The Family Fang - Kevin Wilson [104]
Buster also stood, and the two of them moved slowly throughout the living room, starting out with their backs to each other and moving outward. Annie touched the stereo, listened for the hiss of a recording device, and then unplugged the machine. Suddenly, she thought better of this decision and turned it back on and played, at a high volume in order to drown out their voices, the first record she could produce, Rock for Light by Bad Brains.
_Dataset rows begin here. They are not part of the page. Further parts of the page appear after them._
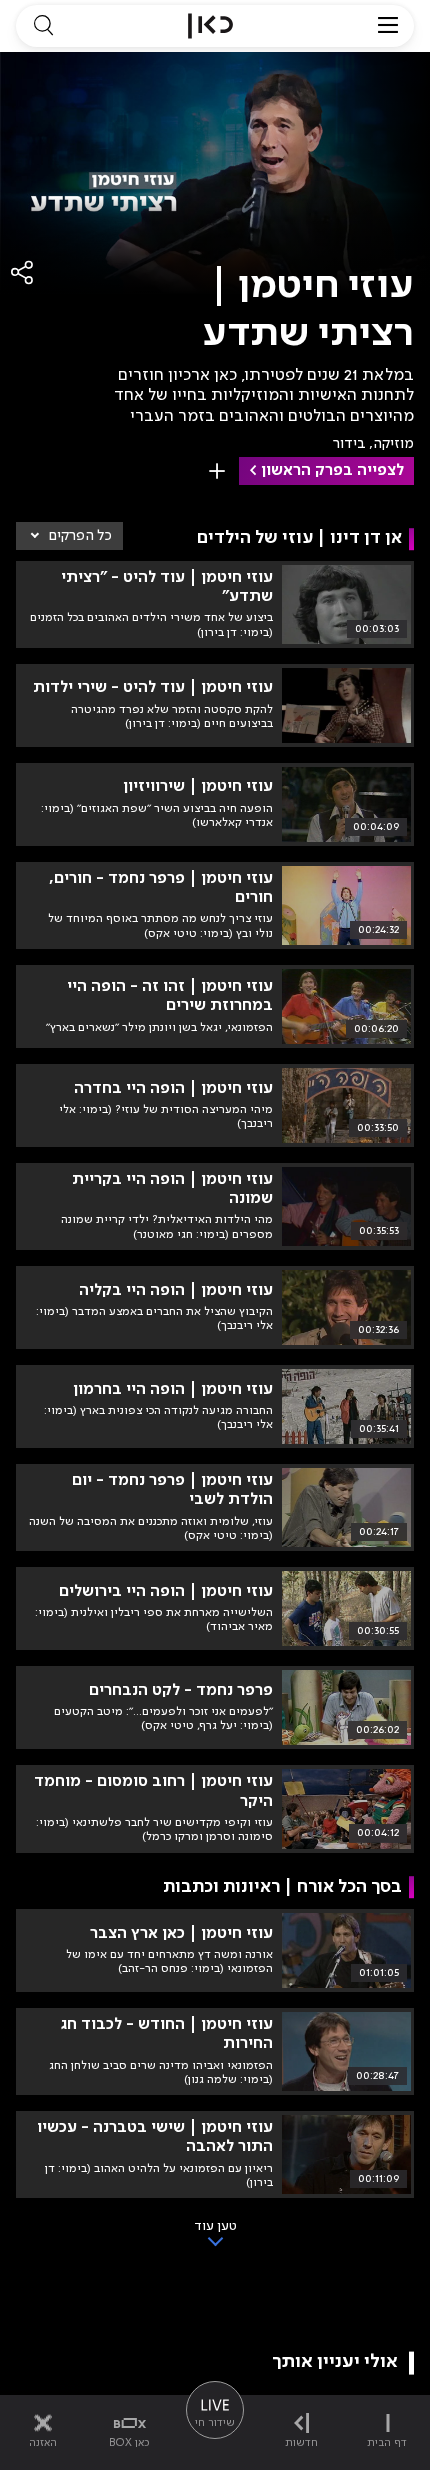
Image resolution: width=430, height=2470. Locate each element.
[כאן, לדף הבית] (210, 26)
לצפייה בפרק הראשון (332, 471)
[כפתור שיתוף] (23, 272)
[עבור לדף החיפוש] (43, 26)
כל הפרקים (80, 536)
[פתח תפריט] (388, 26)
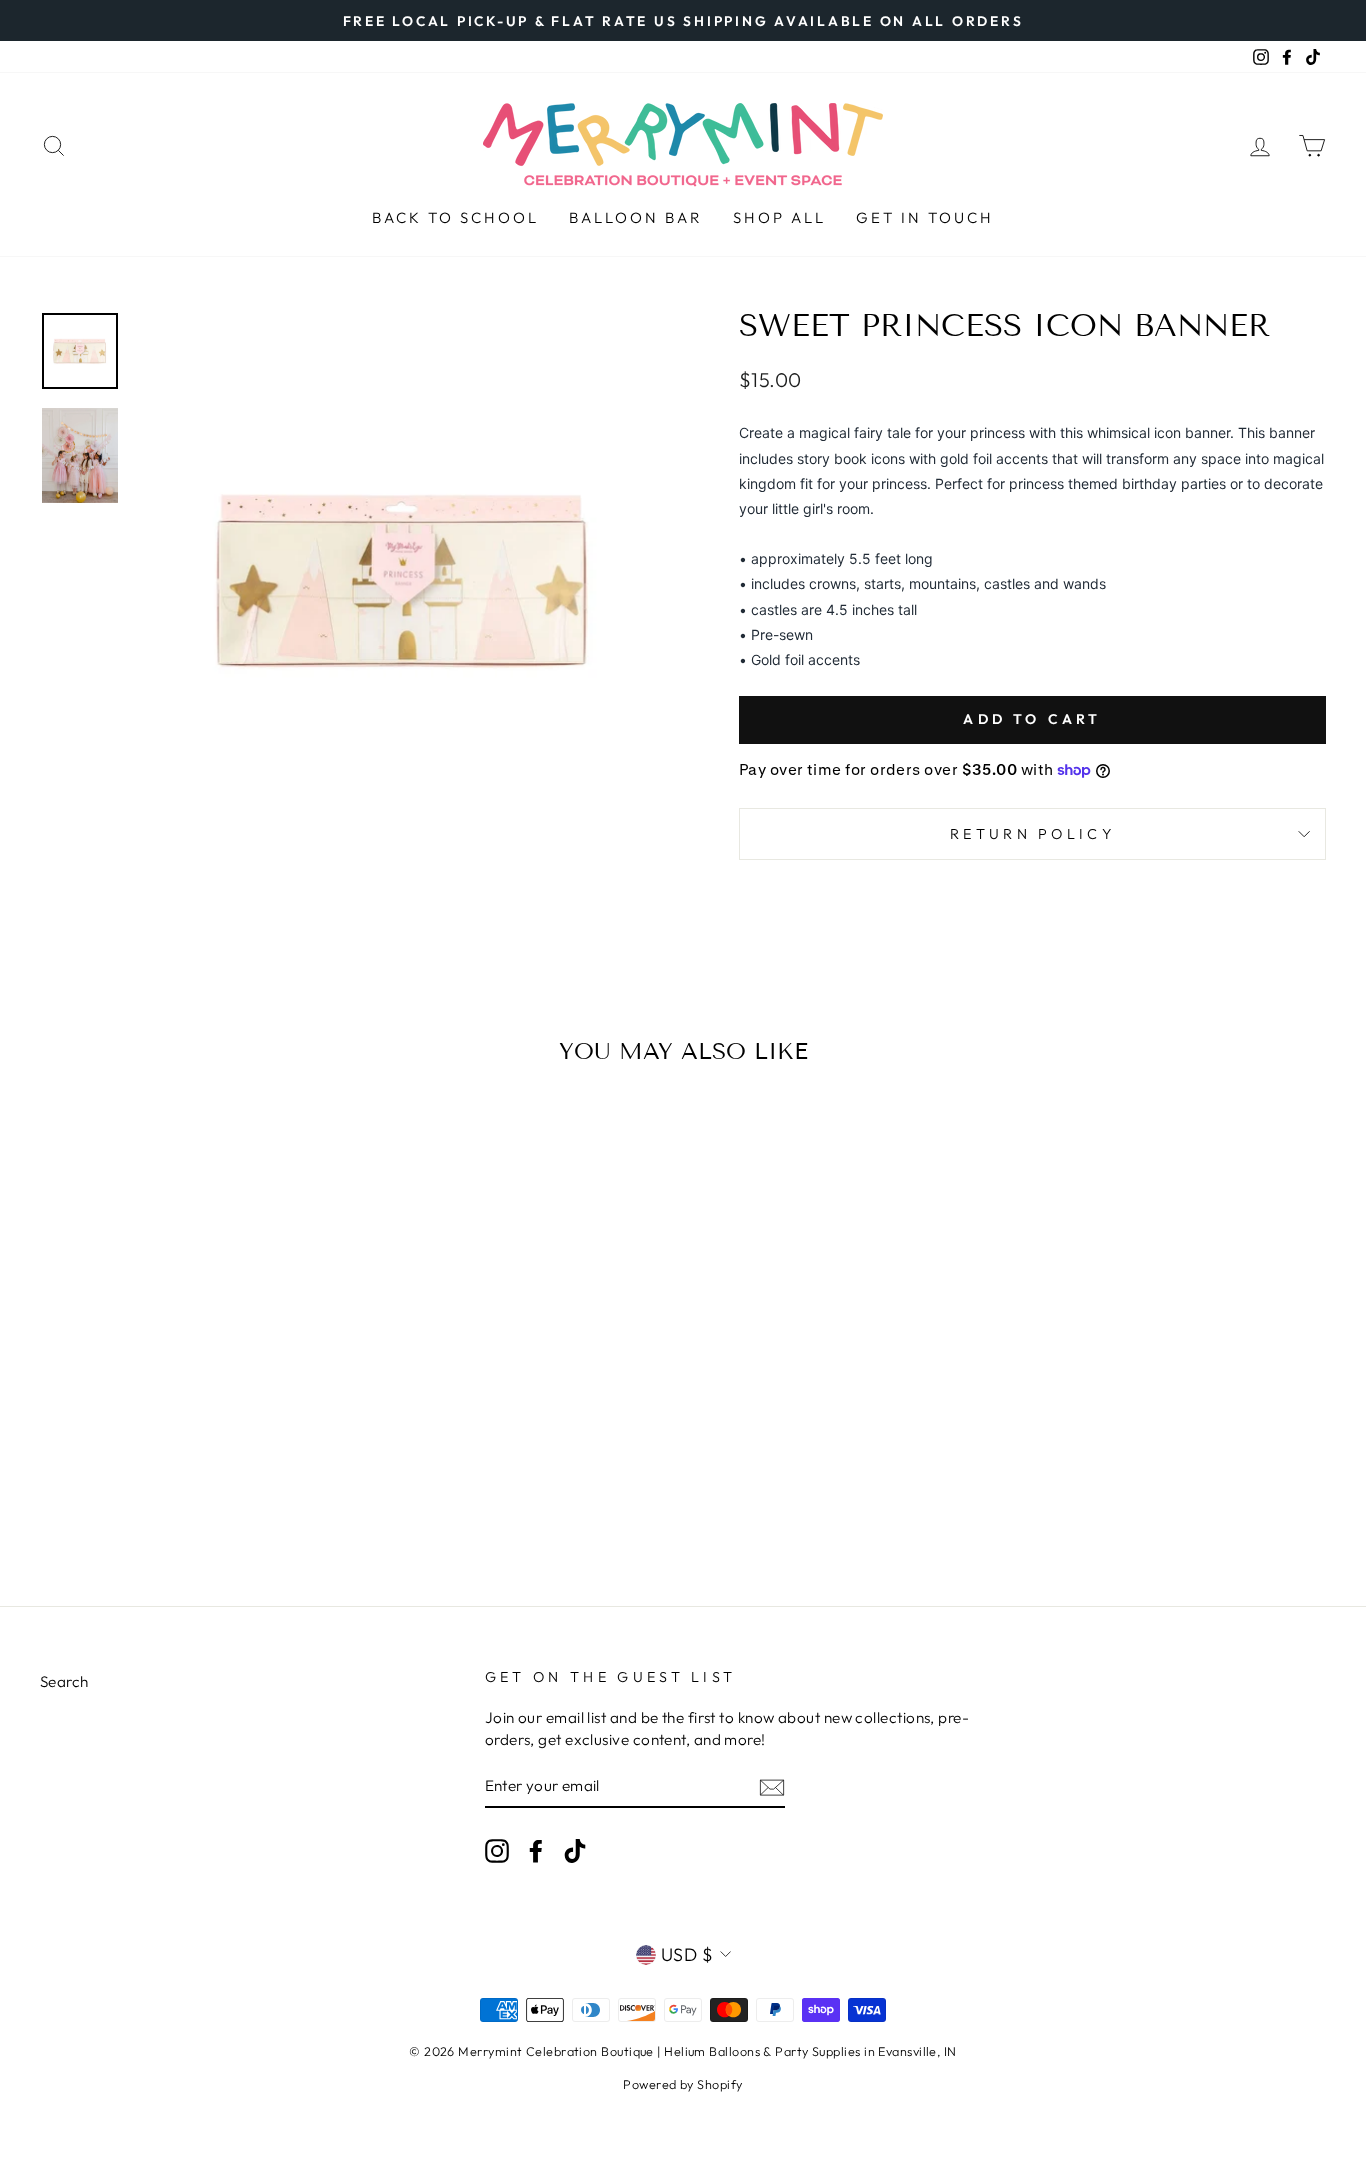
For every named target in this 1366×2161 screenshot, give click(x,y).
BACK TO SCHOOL (455, 217)
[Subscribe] (772, 1786)
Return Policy (1032, 834)
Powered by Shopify (682, 2084)
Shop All (779, 217)
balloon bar (636, 217)
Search (64, 1681)
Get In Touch (925, 217)
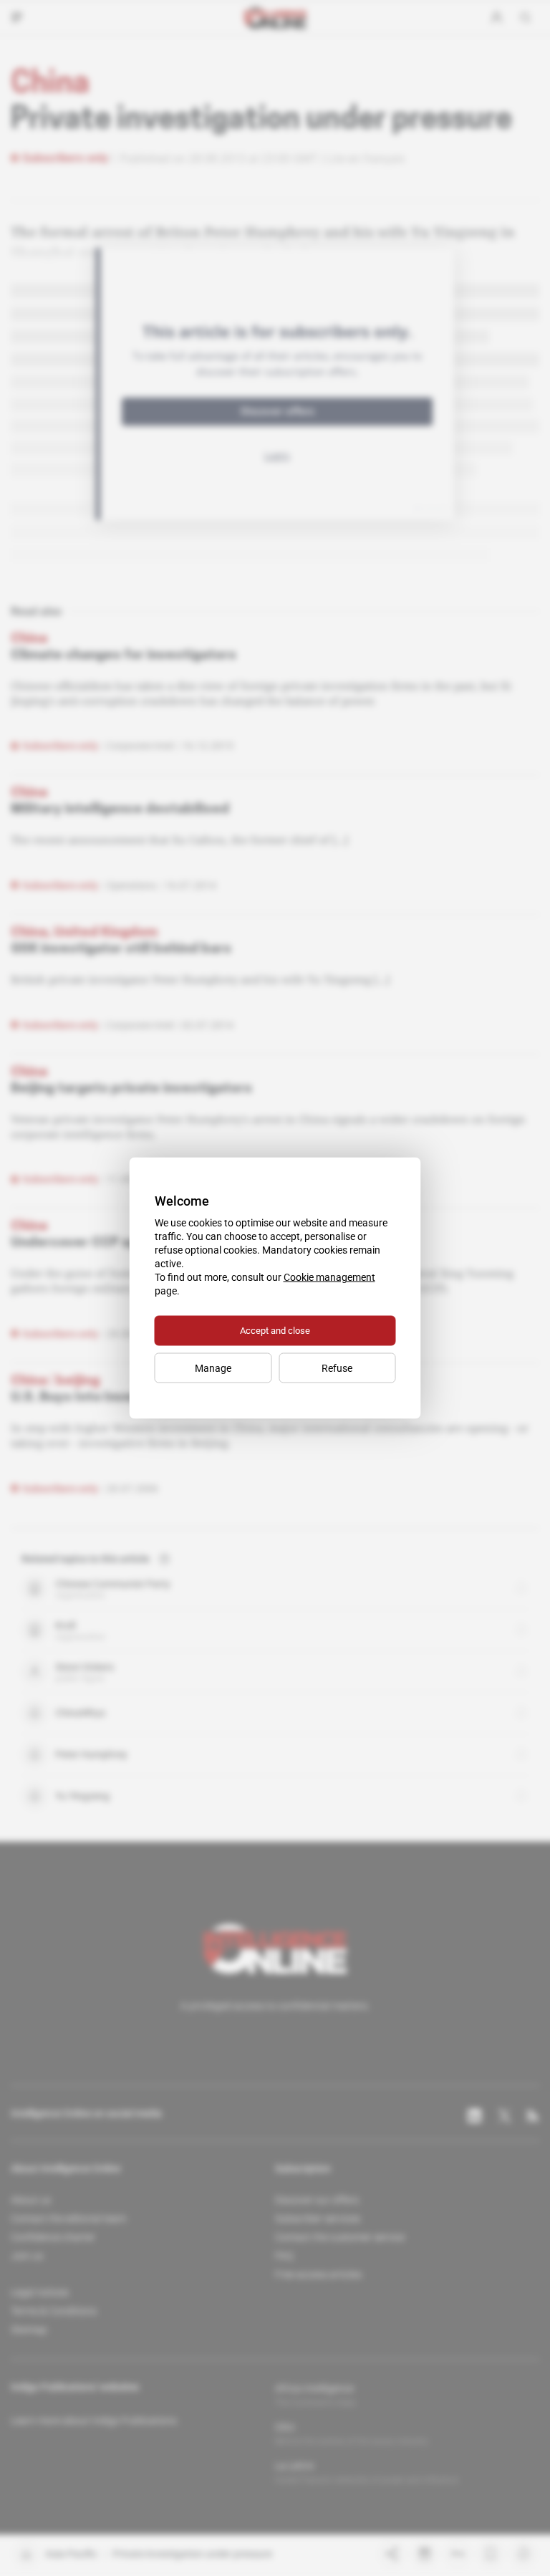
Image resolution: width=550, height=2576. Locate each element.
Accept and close (275, 1330)
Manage (213, 1368)
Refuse (337, 1368)
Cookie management (329, 1277)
The sound was frenetic and intense and it made Annie’s heart beat three times faster than it should, which felt necessary for the task at hand.
Buster clicked the lamp on and off, as if the change in brightness might help focus his vision, and then hefted a paperweight that seemed incongruous to the décor, a pewter gavel. He lightly tapped it against his open palm. He shook it, expecting a rattle, and then opened the drawer of the desk and placed the object inside, shutting it in the dark.
“Mirrors,” Annie said, but there were none to be found in the living room. They both quickly turned to the entryway of the house, where there was a tall mirror that allowed the Fangs to check their appearance right before heading out of the door. Buster nodded toward Annie and placed his index finger against his lips to quiet her. He walked to the linen closet, produced a paisley sheet, and, holding it like a net used to capture a wild animal, he padded over to the mirror. He was as close as he could get to the mirror without being caught in its reflection, and he looked over at Annie, who nodded her approval. He expertly draped the sheet over the mirror, pulling the edges free so that it cascaded down the length of the glass. “Well done,” Annie said, and Buster smiled.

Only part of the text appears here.